--- Material for this task ---

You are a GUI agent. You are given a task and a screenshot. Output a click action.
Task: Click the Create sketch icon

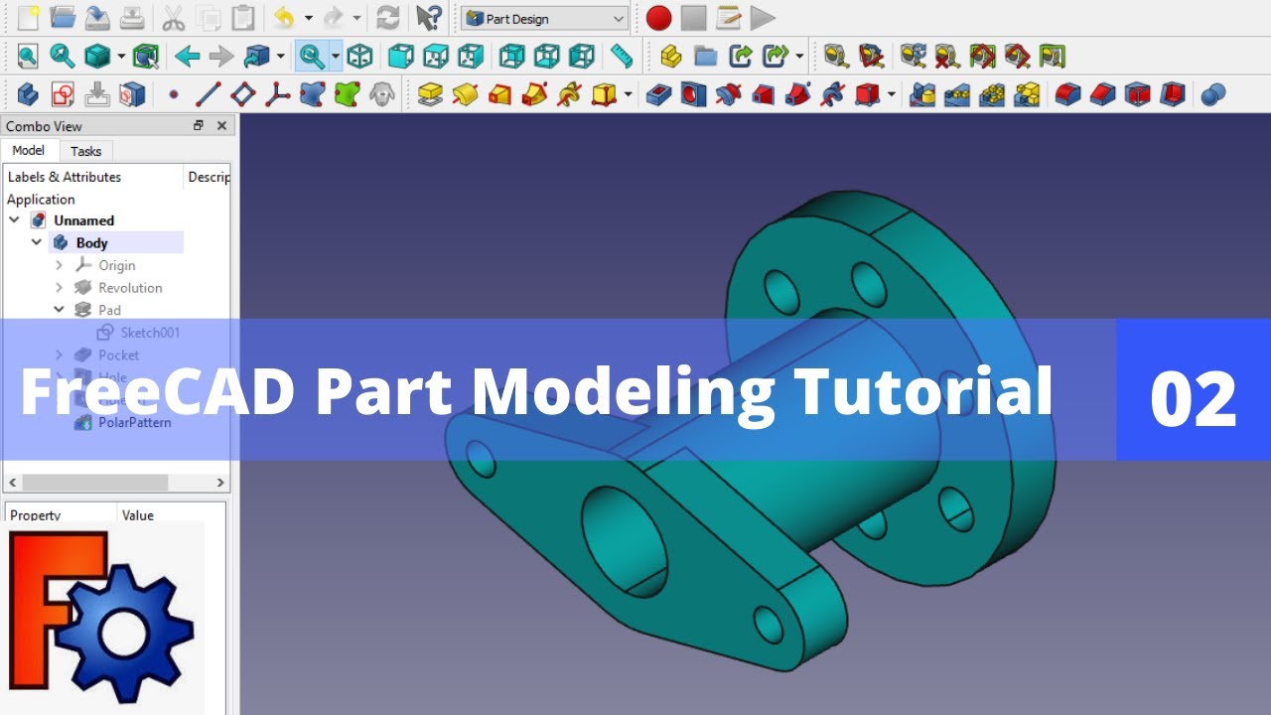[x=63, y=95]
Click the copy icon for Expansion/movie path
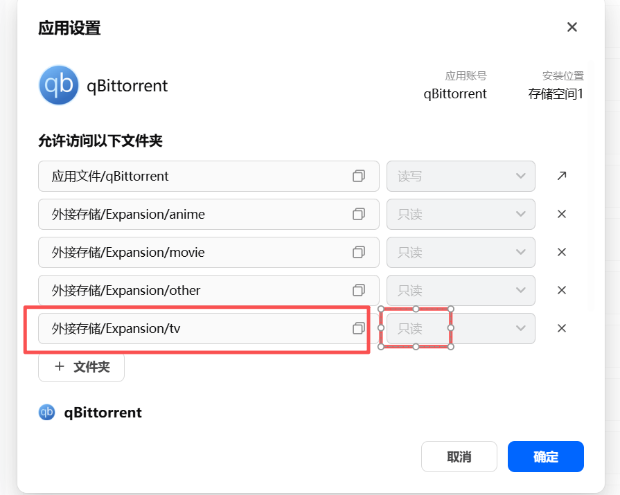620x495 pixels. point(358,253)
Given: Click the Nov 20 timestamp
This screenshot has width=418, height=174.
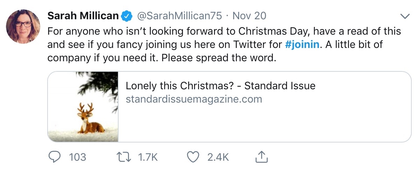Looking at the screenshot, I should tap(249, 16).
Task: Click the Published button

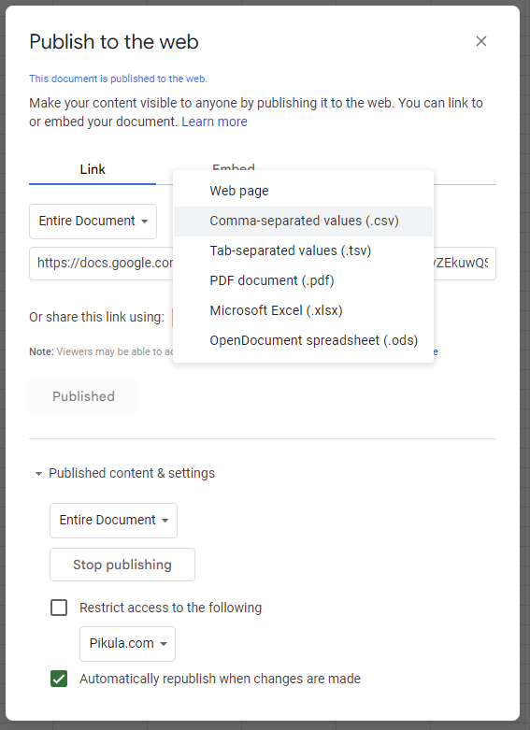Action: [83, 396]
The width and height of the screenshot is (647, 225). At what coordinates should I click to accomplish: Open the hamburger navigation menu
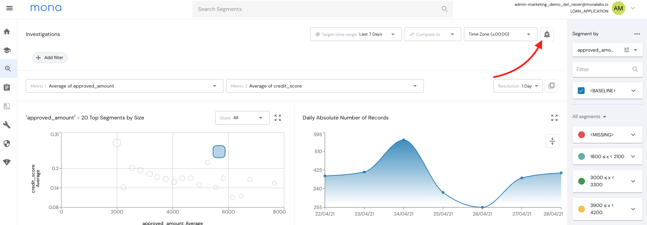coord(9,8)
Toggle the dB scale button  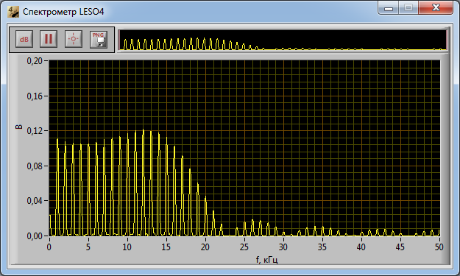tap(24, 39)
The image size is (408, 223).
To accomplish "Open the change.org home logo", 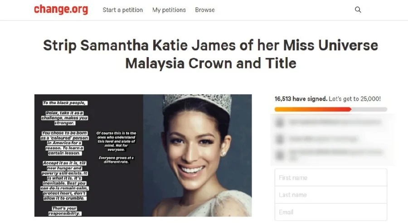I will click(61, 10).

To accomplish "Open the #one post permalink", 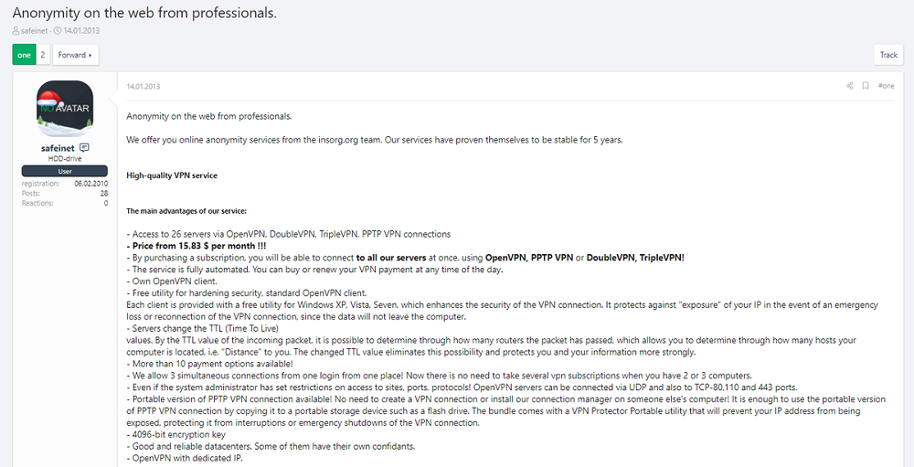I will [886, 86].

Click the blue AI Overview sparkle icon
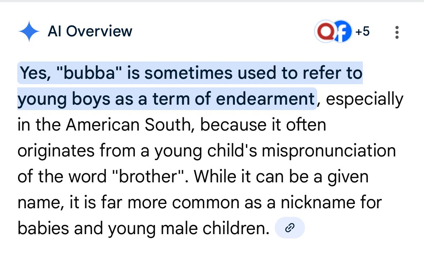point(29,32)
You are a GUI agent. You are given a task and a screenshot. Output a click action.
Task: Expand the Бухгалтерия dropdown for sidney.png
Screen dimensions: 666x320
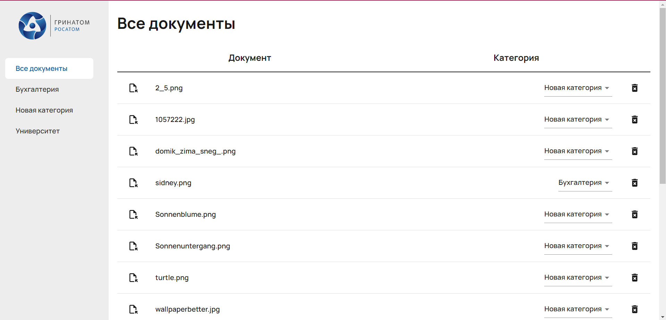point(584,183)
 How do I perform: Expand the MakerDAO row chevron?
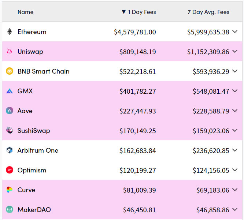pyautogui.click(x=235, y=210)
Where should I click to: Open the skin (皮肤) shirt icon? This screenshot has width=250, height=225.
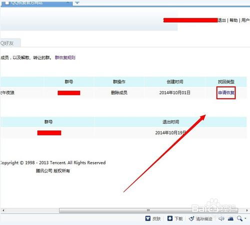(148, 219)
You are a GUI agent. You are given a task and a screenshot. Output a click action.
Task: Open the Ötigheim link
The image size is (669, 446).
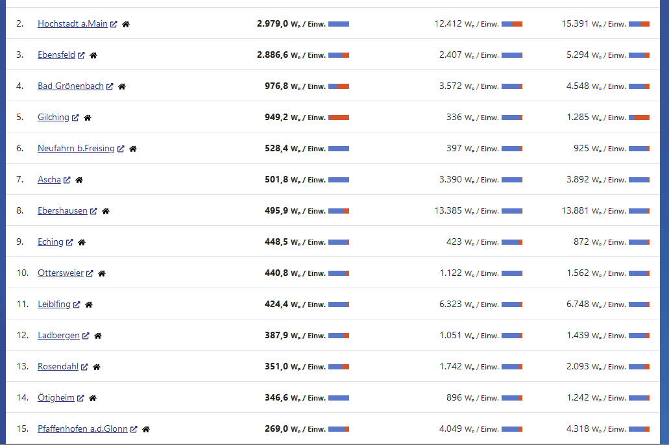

---

Try it: In the entries, find every line holding "size" and copy it.

Result of the exercise:
The image size is (408, 223).
The image size is (669, 446).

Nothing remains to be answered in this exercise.